The ranking comes courtesy of the Brookings Institution, a non-partisan think tank that focuses on a wide range of public policy issues. Brookings graded each state on a A through F scale on their “vote-by-mail pandemic preparedness,” distributing points for automatically sending ballots to voters, not requiring a witness signature, making drop-boxes widely available, and more.
Washington was the only state to receive a perfect score, accruing 22 out of 22 possible points, boasting a solid “A” grade. Also receiving A’s were Oregon, California, Nevada, Utah, Colorado, New Jersey, and Washington, D.C.
Alabama was the only state to receive a score under zero, grading out at an F with -1 points.
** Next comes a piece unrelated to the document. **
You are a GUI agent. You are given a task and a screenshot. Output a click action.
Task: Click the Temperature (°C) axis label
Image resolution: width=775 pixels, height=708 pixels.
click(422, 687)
That’s thanks to a policy that requires a notary or two witnesses to be present for any absentee ballot, a photo ID requirement for mail-in ballot applications, and requiring mailed ballots to be postmarked a day prior to election day.
Receiving D’s were Mississippi, Louisiana, Missouri, Virginia, South Carolina, and Wyoming.
In Washington, voters have been turning in ballots at record levels. As of Tuesday, the state had received ballots from 18% of registered voters, up from 6.2% at that same time in 2016. By Thursday, that number had already jumped to 25%, totaling 1.2 million ballots turned in statewide.
Several counties in Washington have either close to or above 30% of ballots turned in, with Ferry County up over 50%.
The vote-by-mail option first became law in Washington state in 2005. Since then, its system has been expanded to include fully paid postage, a wide network of ballot drop boxes, and more stringent security measures.